The Adams administration has gotten behind the expansion, with DOT Commissioner Ydanis Rodriguez traveling to Albany in March to push lawmakers for it, Gothamist reported

Hochul told reporters she backs giving the city control over red light cameras. Photo: Kevin Duggan

The governor's comments came after a celebration for the recently passed budget measure enabling the city to lower its speed limit to 20 miles per hour. Flanked by Mayor Adams, state pols and advocates, Hochul ceremonially signed the measure at the Park Slope middle school of Sammy Cohen Eckstein, who was hit by a driver near his home in 2013 when he was 12-years-old.

The legislation, named "Sammy's Law," passed as part of the state budget last month after a hard-foughtyears-long battle by advocates and extensive closed-door negotiations in Albany that finally overcame opposition in the Assembly, and marked the first time the lawmakers allowed the citywide speed limit to go down since 2014.

The decade-spanning battle made clear that reducing traffic violence happens through systemic changes like these, said Sammy's mom, Amy Cohen.

"I always thought I could create an invisible shield around my family to keep them safe," Cohen said. "But I’ve come to learn that that protective shield for our loved ones is really a communal responsibility and requires laws and policies that address the systemic causes of traffic violence, laws like the one we are here today celebrating."

Before state lawmakers leave the Capitol at the end of June, activists want them to pass a slate of additional bills, including renewing and growing the red light cameras, requiring speed governors for serial reckless drivers, and requiring transportation officials to consider complete street designs.

However, the crucial red light extension faces an uphill battle, as much of the energy by advocates and lawmakers has been sucked up by Sammy's Law, according to an Albany source.

The program will probably get renewed, but any expansion will likely be more modest than 10 percent of city intersections, the source said.

At the Thursday press event, Hochul generally favored handing over these kinds of powers to the city, but did not specifically call for an expansion of the red-light camera program. She also called traffic violence "accidents," a term street safety advocates decry because it obscures responsibility from drivers and implies that crashes are just an unavoidable thing. 

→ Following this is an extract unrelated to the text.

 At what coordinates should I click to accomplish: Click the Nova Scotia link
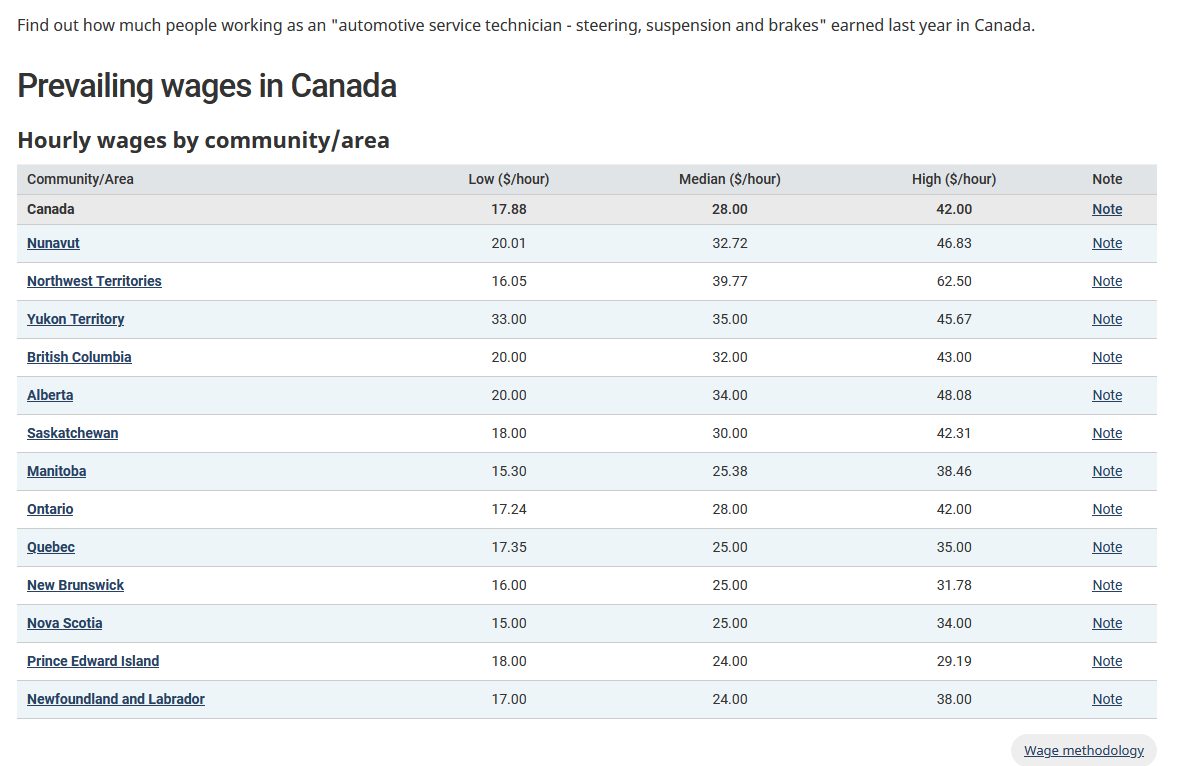coord(65,623)
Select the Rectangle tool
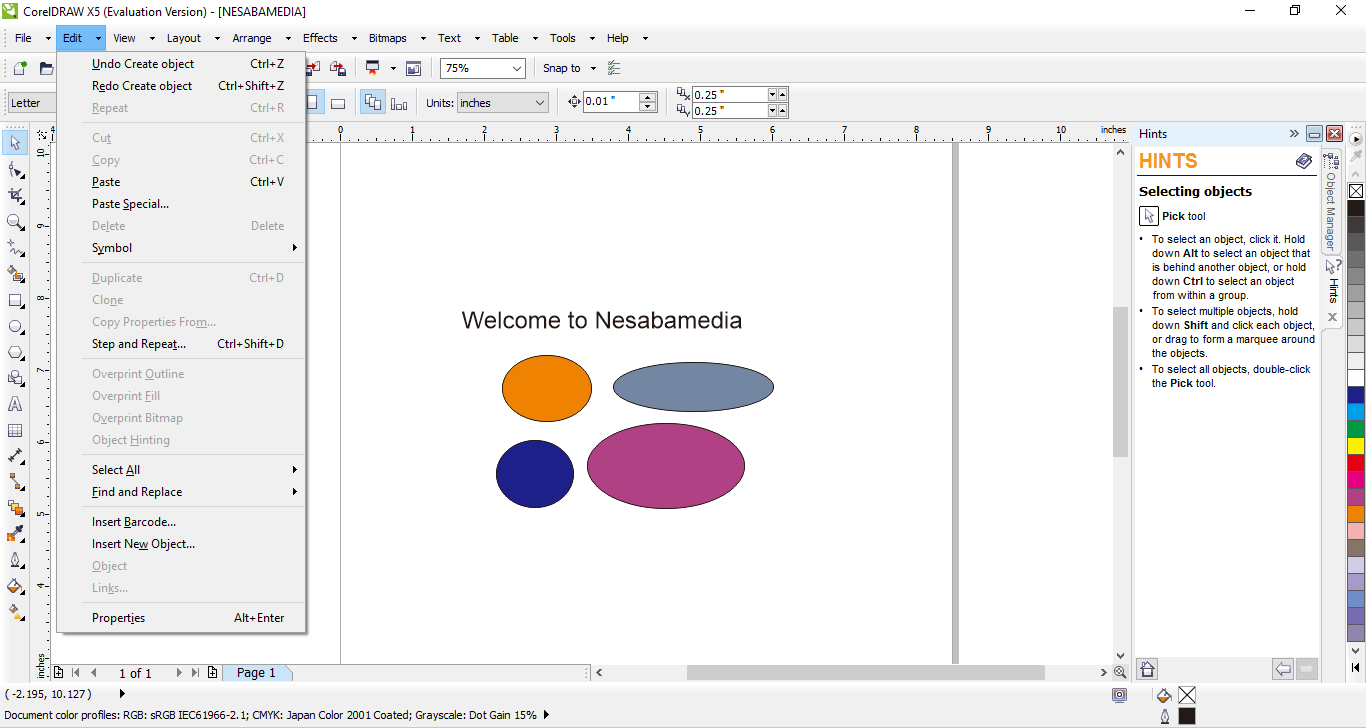The height and width of the screenshot is (728, 1366). (x=15, y=300)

"My view of the world is, local governments should be making these decisions, you should not have to go all the way to Albany, you should just be able to go to your mayor and your City Council," the state's chief executive said. "We’ve seen too many tears shed, families shattered, communities traumatized by too many preventable crashes and accidents."

Mayor Adams, who also again used the disfavored terminology, touted the safety benefits of slower speeds, while hedging plans for a blanket roll out across the Big Apple.

"All streets are not the same and we should not have speed limits within the entire city based on the makeup of one belief or one philosophy," Adams said. "If you’re going against slowing New Yorkers down, you’re going against the results of stopping these tragedies from taking place. You can’t have it both ways — slow down New Yorkers."